En los años 70, Fermín era un joven hiperactivo, chaparrón, delgado, correoso. Tenía la piel güera, tostada por el trabajo rudo en los Estados Unidos a donde había emigrado desde los años 60. Llevaba, el pelo enmarañado y castaño tirando a colorado.
Ojo borrado –entre verde y azul-.
La mayoría de las veces, vestía pantalón y camisa de mezclilla y botas vaqueras.
Un escapulario, colgaba de su cuello.
Manejaba en su natal Río Bravo, Tamaulipas un Chevrolet Impala del año, color celeste descapotable.
En sus tiempos dorados en las compañías petroleras, llegó a ganar hasta 30 dólares por hora. Una fortuna, si se comparaba con los salarios de los trabajadores indocumentados en USA y un sueldo estratosférico si se ponderaba con los ingresos de un trabajador en la frontera tamaulipeca.

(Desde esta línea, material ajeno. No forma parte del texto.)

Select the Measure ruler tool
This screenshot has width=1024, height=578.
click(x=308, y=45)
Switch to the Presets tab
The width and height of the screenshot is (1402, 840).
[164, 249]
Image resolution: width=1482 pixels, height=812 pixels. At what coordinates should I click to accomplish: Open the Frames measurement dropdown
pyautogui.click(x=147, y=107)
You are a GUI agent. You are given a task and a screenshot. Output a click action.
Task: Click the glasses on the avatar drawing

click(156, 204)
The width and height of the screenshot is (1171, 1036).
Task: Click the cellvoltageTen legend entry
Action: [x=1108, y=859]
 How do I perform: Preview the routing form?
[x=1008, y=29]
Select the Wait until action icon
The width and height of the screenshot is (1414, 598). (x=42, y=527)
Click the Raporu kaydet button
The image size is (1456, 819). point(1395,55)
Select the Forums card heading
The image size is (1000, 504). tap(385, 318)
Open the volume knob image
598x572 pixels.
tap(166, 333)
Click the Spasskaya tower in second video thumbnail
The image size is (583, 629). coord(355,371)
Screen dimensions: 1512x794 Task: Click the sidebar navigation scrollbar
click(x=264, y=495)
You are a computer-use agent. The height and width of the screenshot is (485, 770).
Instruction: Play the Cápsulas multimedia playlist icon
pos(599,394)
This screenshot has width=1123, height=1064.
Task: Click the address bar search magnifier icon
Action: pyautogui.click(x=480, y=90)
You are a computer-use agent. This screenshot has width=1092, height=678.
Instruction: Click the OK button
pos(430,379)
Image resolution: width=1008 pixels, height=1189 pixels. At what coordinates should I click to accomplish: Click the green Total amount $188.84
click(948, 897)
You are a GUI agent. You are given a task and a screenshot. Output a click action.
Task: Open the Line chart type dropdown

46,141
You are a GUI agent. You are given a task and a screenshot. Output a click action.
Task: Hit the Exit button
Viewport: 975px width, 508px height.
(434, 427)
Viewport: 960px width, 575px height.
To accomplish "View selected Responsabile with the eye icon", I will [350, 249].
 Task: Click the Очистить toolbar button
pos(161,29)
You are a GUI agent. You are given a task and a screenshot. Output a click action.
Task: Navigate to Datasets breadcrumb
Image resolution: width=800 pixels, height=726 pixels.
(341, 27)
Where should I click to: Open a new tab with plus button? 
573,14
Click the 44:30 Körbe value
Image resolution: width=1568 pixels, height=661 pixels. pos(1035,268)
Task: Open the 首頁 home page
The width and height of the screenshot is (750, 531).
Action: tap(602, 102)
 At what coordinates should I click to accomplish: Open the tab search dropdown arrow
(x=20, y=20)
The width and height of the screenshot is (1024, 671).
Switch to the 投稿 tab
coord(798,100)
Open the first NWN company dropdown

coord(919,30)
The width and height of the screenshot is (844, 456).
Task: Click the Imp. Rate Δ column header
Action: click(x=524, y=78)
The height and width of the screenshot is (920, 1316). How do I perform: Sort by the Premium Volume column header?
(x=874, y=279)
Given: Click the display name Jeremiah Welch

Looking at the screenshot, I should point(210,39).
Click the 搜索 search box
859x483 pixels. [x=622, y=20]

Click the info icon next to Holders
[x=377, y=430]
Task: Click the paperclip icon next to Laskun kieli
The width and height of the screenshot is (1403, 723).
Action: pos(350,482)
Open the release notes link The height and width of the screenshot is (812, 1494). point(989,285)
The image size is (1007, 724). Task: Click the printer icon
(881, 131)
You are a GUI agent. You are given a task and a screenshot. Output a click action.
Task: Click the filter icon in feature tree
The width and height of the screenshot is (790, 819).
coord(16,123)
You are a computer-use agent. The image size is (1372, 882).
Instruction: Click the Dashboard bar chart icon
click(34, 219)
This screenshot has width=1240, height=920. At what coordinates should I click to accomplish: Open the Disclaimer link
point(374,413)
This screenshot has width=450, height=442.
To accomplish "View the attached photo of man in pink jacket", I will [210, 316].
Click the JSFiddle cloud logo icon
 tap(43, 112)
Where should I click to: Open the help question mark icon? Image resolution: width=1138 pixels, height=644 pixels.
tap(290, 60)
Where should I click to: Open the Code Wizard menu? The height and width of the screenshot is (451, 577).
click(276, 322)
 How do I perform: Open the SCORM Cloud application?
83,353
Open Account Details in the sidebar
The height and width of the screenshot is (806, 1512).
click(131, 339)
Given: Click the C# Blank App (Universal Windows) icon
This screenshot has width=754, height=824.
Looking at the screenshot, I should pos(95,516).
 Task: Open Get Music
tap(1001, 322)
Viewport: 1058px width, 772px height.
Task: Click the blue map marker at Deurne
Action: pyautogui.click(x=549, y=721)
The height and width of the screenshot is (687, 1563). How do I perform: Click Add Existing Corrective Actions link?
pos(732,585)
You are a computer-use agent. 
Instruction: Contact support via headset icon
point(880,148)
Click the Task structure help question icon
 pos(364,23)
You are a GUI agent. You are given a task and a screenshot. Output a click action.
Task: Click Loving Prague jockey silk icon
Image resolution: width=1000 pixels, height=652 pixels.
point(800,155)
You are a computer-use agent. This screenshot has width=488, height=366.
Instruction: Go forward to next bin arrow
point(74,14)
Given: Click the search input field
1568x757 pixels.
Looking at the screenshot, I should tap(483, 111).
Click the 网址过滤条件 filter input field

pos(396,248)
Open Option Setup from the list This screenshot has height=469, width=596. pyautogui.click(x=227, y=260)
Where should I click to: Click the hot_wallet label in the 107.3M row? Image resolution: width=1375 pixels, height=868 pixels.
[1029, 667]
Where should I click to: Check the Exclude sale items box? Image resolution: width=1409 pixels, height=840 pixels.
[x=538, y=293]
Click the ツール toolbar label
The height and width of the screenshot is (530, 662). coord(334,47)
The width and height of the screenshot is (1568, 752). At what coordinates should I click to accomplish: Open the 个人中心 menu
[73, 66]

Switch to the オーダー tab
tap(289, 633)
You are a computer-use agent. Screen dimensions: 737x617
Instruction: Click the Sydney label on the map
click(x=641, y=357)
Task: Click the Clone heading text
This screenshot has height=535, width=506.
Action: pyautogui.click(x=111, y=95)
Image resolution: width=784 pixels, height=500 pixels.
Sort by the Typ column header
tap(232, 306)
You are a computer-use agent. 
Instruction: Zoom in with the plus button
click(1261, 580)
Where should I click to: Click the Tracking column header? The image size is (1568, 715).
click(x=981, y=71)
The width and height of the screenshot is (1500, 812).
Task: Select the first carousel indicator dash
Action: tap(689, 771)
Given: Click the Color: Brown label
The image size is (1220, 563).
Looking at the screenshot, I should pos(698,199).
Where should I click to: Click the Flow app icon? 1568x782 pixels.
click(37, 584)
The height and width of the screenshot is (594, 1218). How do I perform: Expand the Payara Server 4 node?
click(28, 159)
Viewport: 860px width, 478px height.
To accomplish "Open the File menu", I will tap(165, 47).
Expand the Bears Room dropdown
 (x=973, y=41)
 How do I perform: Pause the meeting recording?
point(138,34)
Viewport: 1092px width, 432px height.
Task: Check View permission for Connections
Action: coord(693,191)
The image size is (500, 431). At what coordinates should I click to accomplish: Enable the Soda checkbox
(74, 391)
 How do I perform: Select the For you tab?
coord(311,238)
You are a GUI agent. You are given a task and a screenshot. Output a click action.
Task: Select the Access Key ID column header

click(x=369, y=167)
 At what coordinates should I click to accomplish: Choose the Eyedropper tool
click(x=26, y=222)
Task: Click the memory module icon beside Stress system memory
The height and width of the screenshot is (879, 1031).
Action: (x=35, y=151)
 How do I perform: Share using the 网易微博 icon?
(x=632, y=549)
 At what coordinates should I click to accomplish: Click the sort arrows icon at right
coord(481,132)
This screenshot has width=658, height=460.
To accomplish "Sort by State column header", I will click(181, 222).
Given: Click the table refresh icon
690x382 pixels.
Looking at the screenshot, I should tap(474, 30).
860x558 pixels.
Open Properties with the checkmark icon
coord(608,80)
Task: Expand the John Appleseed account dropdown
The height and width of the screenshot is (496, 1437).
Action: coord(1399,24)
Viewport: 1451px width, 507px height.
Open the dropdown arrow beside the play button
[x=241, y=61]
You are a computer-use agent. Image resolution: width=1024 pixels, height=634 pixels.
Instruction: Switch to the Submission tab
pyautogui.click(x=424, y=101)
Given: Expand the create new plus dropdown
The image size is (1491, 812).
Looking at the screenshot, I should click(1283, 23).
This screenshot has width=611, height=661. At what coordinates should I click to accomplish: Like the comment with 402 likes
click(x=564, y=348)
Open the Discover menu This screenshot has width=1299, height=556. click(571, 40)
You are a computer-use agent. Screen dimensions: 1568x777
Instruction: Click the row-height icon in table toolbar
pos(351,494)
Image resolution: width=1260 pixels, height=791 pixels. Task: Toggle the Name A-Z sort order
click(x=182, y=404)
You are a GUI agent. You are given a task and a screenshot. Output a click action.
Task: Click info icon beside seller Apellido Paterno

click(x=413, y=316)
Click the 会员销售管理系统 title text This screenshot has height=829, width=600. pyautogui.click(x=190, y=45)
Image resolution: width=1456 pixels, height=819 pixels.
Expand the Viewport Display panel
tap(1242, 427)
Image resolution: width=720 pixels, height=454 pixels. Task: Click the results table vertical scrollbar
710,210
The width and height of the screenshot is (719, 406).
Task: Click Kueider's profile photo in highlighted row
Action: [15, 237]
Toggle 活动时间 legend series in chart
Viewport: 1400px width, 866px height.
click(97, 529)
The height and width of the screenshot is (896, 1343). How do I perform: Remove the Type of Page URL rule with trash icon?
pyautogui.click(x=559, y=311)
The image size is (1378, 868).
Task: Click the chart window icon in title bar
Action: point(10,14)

Cuando cruzó el río Bravo, tenía algunos 20 años y militaba en el Partido Comunista Mexicano. Era tan convencido de su lucha, que cuando vacacionaba en su ciudad natal realizaba diferentes actividades para esa agrupación; sobre todo, en un movimiento campesino de masas como no había otro en todo el norte del país.
A mediados de los 70, se enroló laboralmente con una empresa estadounidense que tenía un contrato por cumplir con el gobierno de los Estados Unidos. Fuera de la zona urbana de Houston, Texas, se inició ese proyecto. Contrataron a gente calificada; sin importar su nacionalidad o su raza.
Fermín fue aceptado por ser un trabajador experto en soldar y manejar ductos. Se dio de alta en la empresa, pensando que era el levantamiento de una refinería petrolera.
Se equivocó.
Era un reactor nuclear.
La Guerra Fría, estaba en todo su esplendor.
Estaba ubicado a algunos 30 kilómetros al sur de Houston, Texas. Era un campo de aproximadamente 30 hectáreas, rodeado con un tejido de alambre de acero coronado por filosas púas.
Trabajó meses sin recibir explicaciones.
Trabajaba, le pagaban.
Los sábados y domingos, salía a caminar a una plaza ubicada a tres cuadras de su departamento. El paseo, concluía con una café y donas en un restaurante en contra esquina del parque.
Una tarde, llegaron dos gringas en bicicleta.
Lo saludaron.
Tomaron café y se fueron.
A la siguiente semana, lo mismo.
La amistad, se fue consolidando.
Hasta que un buen día, se identificaron como activistas de una organización por la paz. Le informaron, lo que el gobierno norteamericano pretendía hacer con la usina que él estaba construyendo. Entonces, entendió muchas cosas. Era un fábrica-laboratorio dedicada a preparar uranio con objetivos bélicos.
Las gringas –vestían como jipis: banda sobre su rubio pelo, pantalón de mezclilla, sandalias de piel, blusa de algodón coloreada con flores y un collar con el símbolo del amor y de la paz-, le dirían:
-Esa fábrica, está diseñada para matar a gente que no nos ha hecho daño. Se puede parar, si tú ayudas.
Le ganó su vocación de internacionalista proletario:
-¿Y qué hay que hacer?
-Es muy sencillo. Te llevas esto y lo pones en los reactores.
Se sorprendió Fermín.
Era un puño de fina arena.
Logró convencer para la tarea, a tres indocumentados amigos suyos. El polvillo, a petición de las gringas, lo llevaban en las bolsas de sus chaquetas. No más de 50 gramos por persona. La vigilancia de los guardias –vestidos de militar-, era extrema por lo que pensaban era eficaz.
No lo fue.
Los reactores, nunca funcionaron.
Personal de la NASA y del Departamento de Estado, no encontraron una explicación racional al fracaso del millonario programa para producir uranio en Texas.
Desaparecieron las gringas.
Fermín –y sus amigos, todos de Río Bravo, Tamaulipas- fueron informados del cierre de la factoría.
Cobraron sus indemnizaciones, con una sonrisa.